Imponująca jest lista funkcji, godności oraz stanowisk w zarządach różnych spółek, jaka została umieszczona na grobowcu przemysłowca i finansisty, inżyniera dróg i mostów, Władysława Kisiel-Kiślańskiego, zmarłego w 1926 r. Tablica zajmuje znaczną część jednej ze ścian mauzoleum – jednego z największych na warszawskich Starych Powązkach.
Wymieńmy niektóre: Tajny Szambelan papieża Piusa XI, kawaler orderów Polonia Restituta, Leopolda II, oficerskiego Legii Honorowej i wielu innych; założyciel i prezes Muzeum Rzemiosł i Sztuki Stosowanej, Pierwszych Tramwajów Konnych w Warszawie, Szkoły Głównej Gospodarstwa Wiejskiego, Przyjaciół Politechniki Warszawskiej; prezes Muzeum Przemysłu i Rolnictwa, Centralnego Związku Polskiego Przemysłu Handlu i Finansów, Zarządu Zakładu Lilpop, Rau i Loewenstein, Związku Wytwórni Wagonów, czy też wiceprezes Banku Dyskontowego.
Tablicę na ścianie mauzoleum umieściła jego druga żona, Felicja z Jaxa Bąkowskich.

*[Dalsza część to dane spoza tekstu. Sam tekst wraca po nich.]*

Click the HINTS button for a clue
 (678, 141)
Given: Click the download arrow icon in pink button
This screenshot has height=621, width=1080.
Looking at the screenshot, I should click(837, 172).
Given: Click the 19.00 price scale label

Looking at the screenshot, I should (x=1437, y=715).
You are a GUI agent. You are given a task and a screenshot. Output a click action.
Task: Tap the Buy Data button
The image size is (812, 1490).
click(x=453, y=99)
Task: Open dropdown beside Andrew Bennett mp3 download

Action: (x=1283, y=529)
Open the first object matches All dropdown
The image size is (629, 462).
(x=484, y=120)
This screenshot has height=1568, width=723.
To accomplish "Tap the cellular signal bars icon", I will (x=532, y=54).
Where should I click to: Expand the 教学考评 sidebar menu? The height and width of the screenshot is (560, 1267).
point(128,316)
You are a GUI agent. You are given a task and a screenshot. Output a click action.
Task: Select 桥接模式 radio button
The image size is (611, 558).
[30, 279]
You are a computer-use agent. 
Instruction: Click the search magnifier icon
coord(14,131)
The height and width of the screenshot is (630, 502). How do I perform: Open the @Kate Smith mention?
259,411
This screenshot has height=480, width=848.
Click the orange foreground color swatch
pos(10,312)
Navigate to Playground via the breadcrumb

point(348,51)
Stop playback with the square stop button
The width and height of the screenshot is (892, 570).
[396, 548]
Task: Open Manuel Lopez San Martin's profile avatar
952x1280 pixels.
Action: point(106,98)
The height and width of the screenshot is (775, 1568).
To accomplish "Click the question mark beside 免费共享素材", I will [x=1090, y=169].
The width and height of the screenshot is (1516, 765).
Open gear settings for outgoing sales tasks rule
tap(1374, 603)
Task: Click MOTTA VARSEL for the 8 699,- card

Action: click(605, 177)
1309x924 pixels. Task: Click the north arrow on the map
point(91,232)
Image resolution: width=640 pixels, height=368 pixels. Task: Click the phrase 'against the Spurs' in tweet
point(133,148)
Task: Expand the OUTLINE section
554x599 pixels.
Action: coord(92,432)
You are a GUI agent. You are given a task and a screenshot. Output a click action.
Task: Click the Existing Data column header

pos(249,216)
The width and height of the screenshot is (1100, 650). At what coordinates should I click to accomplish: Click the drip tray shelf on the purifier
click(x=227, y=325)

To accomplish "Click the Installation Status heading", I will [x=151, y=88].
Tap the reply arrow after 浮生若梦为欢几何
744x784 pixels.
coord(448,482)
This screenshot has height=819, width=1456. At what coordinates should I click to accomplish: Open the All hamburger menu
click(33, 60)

Pierwsza, Maria Jastrzębiec Sławęcka, siostra przyrodnia Józefa Keniga – krytyka sztuki, teatru, opiniotwórczego dziennikarza i wieloletniego redaktora naczelnego Gazety Warszawskiej – zmarła w roku 1909. I to dla niej, owdowiały, wzniósł na Starych Powązkach imponujące mauzoleum z czerwonego piaskowca (kwatera Z).
Projekt tej eklektycznej budowli, utrzymanej głównie w duchu zmodernizowanego klasycyzmu, noszącego przy tym cechy monumentalizmu sporządził architekt Stefan Szyller. Prace prowadziła jedna z najlepszych ówczesnych warszawskich firm kamieniarskich Józefa Norblina i Stefana Bartmańskiego. Zostały one ukończone w drugiej połowie 1910 r. Barwa budowli raczej nie zawiera żadnych podtekstów i wynikała z użycia materiału, który stawał się dość popularny w architekturze warszawskiej początku XX w.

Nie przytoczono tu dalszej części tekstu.